U.S. Senate health care bill would be bad for Alabama

Arise Citizens' Policy Project executive director Kimble Forrister issued the following statement Thursday, June 22, 2017, in response to the release of the U.S. Senate's proposed health care bill:

"The Senate bill would be devastating for children, seniors, working families, and people with disabilities across Alabama. This mean-spirited plan would slash Medicaid and force millions of low- and middle-income Americans to pay more for insurance that covers less.
 
"Rural communities, older people, and folks with pre-existing conditions would suffer under the Senate plan, all for the sake of a massive tax cut for big corporations and wealthy households. The Senate bill is bad for Alabama and bad for America, and it deserves a swift defeat."

U.S. Senate should protect Americans’ health care by rejecting House’s reckless 'repeal and replace' plan

Arise Citizens Policy Project policy director Jim Carnes issued the following statement Thursday, May 4, 2017, in response to the U.S. Houses passage of the American Health Care Act:

“Today’s narrow U.S. House vote to repeal the Affordable Care Act in exchange for a giant tax cut for the wealthiest Americans sends a harsh message to Alabamians, but it’s not the final word. Unless the Senate rejects it, this bill would force harmful cuts to Medicaid, which covers more than 1 million children, low-income seniors, pregnant women and people with disabilities across Alabama. For everyone else, the bill would turn back the clock to a time when insurers could discriminate against people who got sick and could deny coverage for life-saving treatments by imposing annual and lifetime benefit caps.

“The Affordable Care Act has helped millions of people and saved thousands of lives across Alabama. Nearly 200,000 Alabamians have signed up for insurance through the ACA. More than 2 million Alabamians have pre-existing conditions that would have made it hard or impossible for them to get full coverage before the ACA lifted coverage caps and guaranteed their access to insurance. And the ACA has significantly reduced the number of uninsured young Alabamians by allowing 35,000 of them to remain on their parents’ plans until age 26.

“Instead of improving the current law with sensible, targeted changes, the House has voted to reverse the ACA’s gains and put our nation’s health care in peril. Alabamians have spoken out loud and clear against the House vote. It’s time to turn our voices to the Senate, where we’re counting on our senators to stand up for a healthier Alabama and stop this reckless bill in its tracks.”

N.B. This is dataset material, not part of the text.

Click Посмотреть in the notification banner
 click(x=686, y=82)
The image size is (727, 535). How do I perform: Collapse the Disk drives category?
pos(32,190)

End of judicial override is a win for justice in Alabama

Arise Citizens Policy Project executive director Kimble Forrister issued the following statement Tuesday, April 4, 2017, after the House voted 78-19 for a bill to end Alabama’s judicial override policy, which allows judges to impose a death sentence in capital cases despite a jury’s sentencing recommendation of life in prison without the possibility of parole:

“Judicial override is about to become a thing of the past, and Alabama’s justice system will be better as a result. It’s time for our state to put the sentencing decisions in death penalty cases where they belong: in the jury’s hands. We’re happy to see such strong support in the House and Senate for ending this outdated practice, and we hope the governor will sign it into law quickly.”